Baca: Amerika Desak Myanmar Izinkan Tim Fakta PBB Selidiki Rohingya
Negara bagian Rakhine terpersosok ke dalam krisis berdarah setelah beberapa milisi Rohingya menyerang pos polisi pada 25 Agustus 2017. Aksi mereka disambut serangan brutal militer Myanmar terhadap minoritas muslim di sana dan mengakibatkan mereka mengungsi di Bangladesh.

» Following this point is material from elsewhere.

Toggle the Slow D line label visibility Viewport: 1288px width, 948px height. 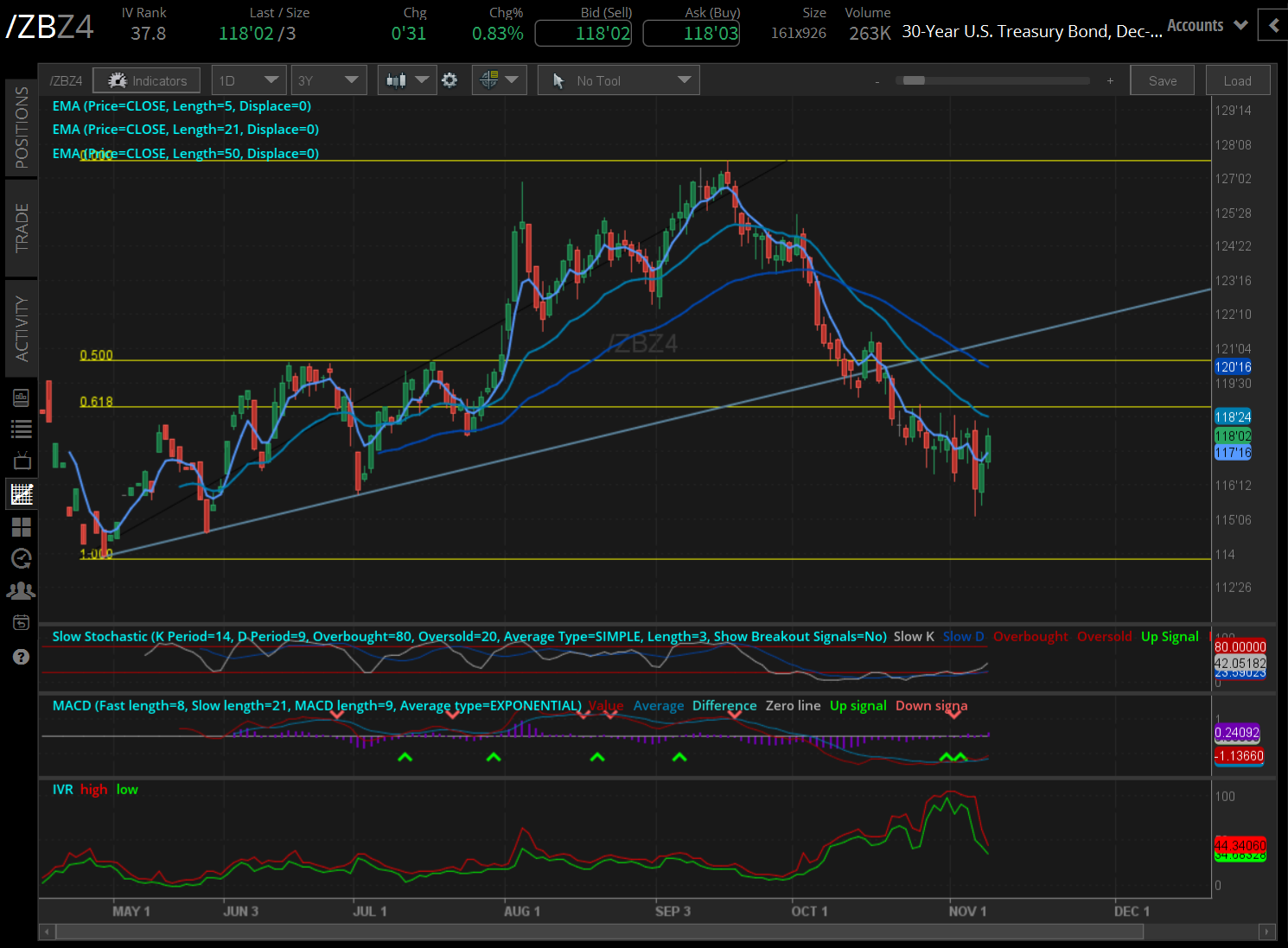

Para pengungsi yang ditemui wartawan di kamp Bangladesh menceritakan bagaimana militer menyerang mereka disusul serbuan kaum Buddha yang membakar desa mereka serta membunuhi warga sipil tak berdosa. Sementara itu, pemerintah menuduh bahwa pelaku pembakaran adalah kaum militan.
Baca: Myanmar Tolak Tim PBB Pencari Fakta Rohingya
Menurut keterangan Kepala Hak Asasi Manusia PBB, Zeid Ra'ad Al Hussein, kepada media pada Senin, 11 September 2017, pemerintah Myanmar telah melakukan apa yang disebut di dalam buku teks adalah pembersihan etnis.
Beberapa jam setelah pernyataan Hussein tersebut, Dewan Keamanan mengumumkan bahwa lembaganya akan mengadakan pertemuan pada Rabu ini guna mendiskusikan krisis kemanusiaan di Myanmar, negara yang secara de facto dipimpin oleh Aung San Suu Kyi.
Baca: Suu Kyi Tolak PBB Selidiki Kejahatan yang Dialami Rohingya
Peraih Nobel, Aung San Suu Kyi adalah tokoh yang menjadi pusat kemarahan kelompok hak asasi dan dianggap gagal menyuarakan masalah minoritas Rohingya akibat persekusi warga mayoritas Buddha.
Pada Senin malam, waktu setempat, Kementerian Luar Negeri yang dipimpinnya mengatakan bahwa Myanmar menyambut baik pernyatan PBB dan sejumlah negara yang mengutuk serangan teroris, namun tanpa menyinggung tudingan PBB mengenai pembersihan etnis.
Kementerian Luar Negeri dalam pernyataannya kepada media juga membela operasi militer yang menyebutkan bahwa apad dilakukan tersebut sebagai bagian dari tugas negara untuk menjaga stabilitas.
"Militer bertugas di bawah perintah untuk melakukan segala tindakan yang diperlukan guna menghindari kerusahan."
Inggris dan Swedia meminta Badan Hak Hak Asasi PBB segera bersidang di tengah kian meningkatnya kekerasan yang sekarang sedang berlangsung di Myanmar.
"Cina, salah satu mitra dagang Mynamr, menolak terlibat dalam sidang yang membahas masalah kekerasan di Myanmar," kata beberapa diplomat di PBB.